There are multiple reasons that make Qdrant stand out:
- State-of-the-art search optimization
- Cloud-native support for distributed deployment and replication
- Developed in Rust with speed and efficiency in mind
- Powerful recommendation API with various Strategies and Flexibility:
- FastEmbed: Embedding Inference library for faster embedding generation.
- Simple and easy-to-use API making it accessible to developers of all skill levels
- Open-source allowing community contributions and transparency
Getting Started with Qdrant
We can start a Qdrant instance in multiple ways. For example, you can start a Qdrant server with docker using the following commands
NOTE: Make sure that docker is running before using these commands
docker pull qdrant/qdrant
docker run -p 6333:6333 -p 6334:6334 \
-v $(pwd)/qdrant_storage:/qdrant/storage \
qdrant/qdrant
This command initiates the Qdrant server, enabling the REST API on port 6333 and the gRPC API on port 6334 along with a permanent storage named “qdrant_storage” in your working directory.
Additionally, the Qdrant server offers a user interface (UI) frontend accessible at localhost:6333/dashboard. This UI allows data visualization and experimentation with the provided REST APIs.
Optionally we could also use the Python client to set up an internal Qdrant instance with either in-memory or persistence storage without using the Qdrant server.
pip install qdrant-client
from qdrant_client import QdrantClient
qdrant = QdrantClient(":memory:") # Create in-memory Qdrant instance, for testing, CI/CD
# OR
client = QdrantClient(path="path/to/db") # Persists changes to disk, fast prototyping
- We can use either the provided client libraries within a host application or the external APIs to communicate with the server
- Once a request is received by the server it’s processed internally and the response is sent back.
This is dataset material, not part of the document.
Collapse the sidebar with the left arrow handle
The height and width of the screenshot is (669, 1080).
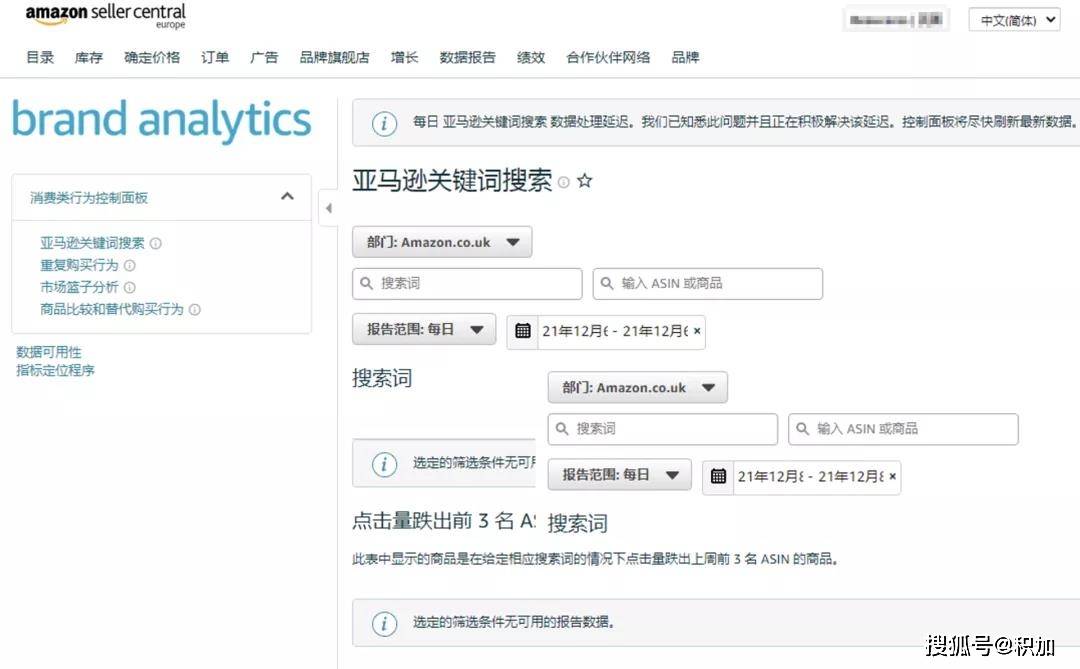tap(328, 209)
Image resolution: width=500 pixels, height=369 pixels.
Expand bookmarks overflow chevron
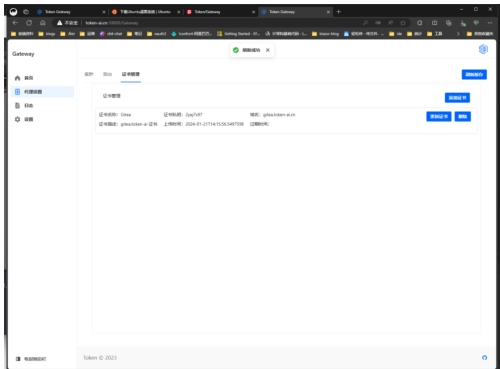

- All Qdrant APIs are Idempotent meaning calling the same API multiple times is the same as calling it only once.
- However, when similar requests with different data are made, the new data typically overwrites or updates the existing information.
Qdrant Database Structure Overview:
A single data item in the storage is called a point. The point consists of a unique ID, the vector data and any other additional information can be stored as payload.
The points cannot be stored directly in the database, they must be stored in a collection. A collection is a data container consisting of a group of points with a predefined vector length and a search metric.
Whenever a query is made against the Qdrant database, we must specify the collection name as points only exist within collections and are isolated from other collections. Qdrant searches the collection for points with similar values.
- Collection: A named group of points in the database.
- Point: A record containing the vector with an optional payload.
- Payload: Any information or metadata associated with a single vector that can be stored in JSON format.
Conclusion
Qdrant is a powerful and versatile vector database that is well-suited for modern applications. Its open-source nature, high performance, and ease of use make it stand out from the competition. With its open-source availability, active community, and extensive documentation, Qdrant offers a compelling choice for anyone looking for robust solution and build the next generation of AI powered applications.